- _Części zadania_:
(A) Przepisz fragment tekstu o objawach koronawirusa od słów "Do grona objawów" do słów "prezes Naczelnej Rady Lekarskiej.", zamieniając "silny" na "dotkliwy".
(B) Kontynuuj tekst o objawach koronawirusa od miejsca, w którym się kończy.

- _Wybrany fragment_:
Do grona objawów koronawirusa dołącza silny ból gardła, który powoduje trudności w połykaniu – poinformował w TVN24 prof. Andrzej Matyja, prezes Naczelnej Rady Lekarskiej.
– Ogromny ból gardła i trudności w połykaniu to taki objaw, który nie występował wcześniej, a w tej chwili u większości pacjentów występuje – powiedział na antenie TVN24 prof. Andrzej Matyja.
Poinformował także, że coraz więcej osób młodych trafia do szpitali z dużą niewydolnością oddechową. – Widzimy coraz więcej młodych ludzi w wieku 30, 40, 50 lat, którzy zgłaszają się do nas już z ciężkimi objawami niewydolności oddechowej związanej z przebiegiem covid-19 – dodał szef Naczelnej Rady Lekarskiej.

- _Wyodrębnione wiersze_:

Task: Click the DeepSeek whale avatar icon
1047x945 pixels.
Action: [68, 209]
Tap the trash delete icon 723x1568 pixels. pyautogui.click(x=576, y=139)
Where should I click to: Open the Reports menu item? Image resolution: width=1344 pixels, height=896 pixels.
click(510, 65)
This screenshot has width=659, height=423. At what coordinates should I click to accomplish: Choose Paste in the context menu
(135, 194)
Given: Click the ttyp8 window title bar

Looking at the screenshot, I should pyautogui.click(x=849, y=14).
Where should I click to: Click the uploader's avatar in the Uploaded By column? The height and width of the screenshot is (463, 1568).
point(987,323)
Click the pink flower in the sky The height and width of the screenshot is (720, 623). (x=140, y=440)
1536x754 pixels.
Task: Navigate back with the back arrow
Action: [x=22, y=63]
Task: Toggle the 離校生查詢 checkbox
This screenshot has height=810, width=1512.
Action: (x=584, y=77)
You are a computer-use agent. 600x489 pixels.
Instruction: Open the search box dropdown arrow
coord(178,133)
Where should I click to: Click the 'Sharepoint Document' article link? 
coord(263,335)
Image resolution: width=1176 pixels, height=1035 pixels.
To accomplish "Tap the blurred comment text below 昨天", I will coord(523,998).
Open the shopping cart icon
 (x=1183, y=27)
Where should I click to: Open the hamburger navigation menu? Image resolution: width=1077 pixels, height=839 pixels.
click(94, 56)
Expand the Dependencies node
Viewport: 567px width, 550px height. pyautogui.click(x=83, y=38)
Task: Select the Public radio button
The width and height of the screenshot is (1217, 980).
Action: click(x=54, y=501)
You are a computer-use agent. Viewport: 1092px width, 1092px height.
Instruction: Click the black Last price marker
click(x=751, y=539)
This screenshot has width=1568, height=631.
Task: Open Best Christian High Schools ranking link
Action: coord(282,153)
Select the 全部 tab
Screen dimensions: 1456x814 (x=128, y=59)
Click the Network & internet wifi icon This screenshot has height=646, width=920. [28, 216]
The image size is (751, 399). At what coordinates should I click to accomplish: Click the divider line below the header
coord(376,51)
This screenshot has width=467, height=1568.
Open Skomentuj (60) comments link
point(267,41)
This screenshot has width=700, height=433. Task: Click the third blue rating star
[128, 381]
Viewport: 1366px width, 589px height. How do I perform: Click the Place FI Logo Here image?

- _Odpowiedzi do punktów_:
(A)
Do grona objawów koronawirusa dołącza dotkliwy ból gardła, który powoduje trudności w połykaniu – poinformował w TVN24 prof. Andrzej Matyja, prezes Naczelnej Rady Lekarskiej.

(B)
Jego zdaniem taka tendencja to wynik mutacji koronawirusa i zwraca tu szczególną uwagę na wariant brytyjski, który jest bardziej zakaźny i powoduje szybsze występowanie objawów, które zbagatelizowane prowadzą do niewydolności oddechowej.
– Społeczeństwo jest już zmęczone tymi obostrzeniami, lockdownem miejscowym i ogólnym, stąd też bagatelizowanie pierwszych objawów i zgłaszanie się do nas, do lekarzy, już w sytuacji, kiedy ta niewydolność oddechowa jest znacznego stopnia, takiego, że utrudnia normalne funkcjonowanie – stwierdził prof. Matyja.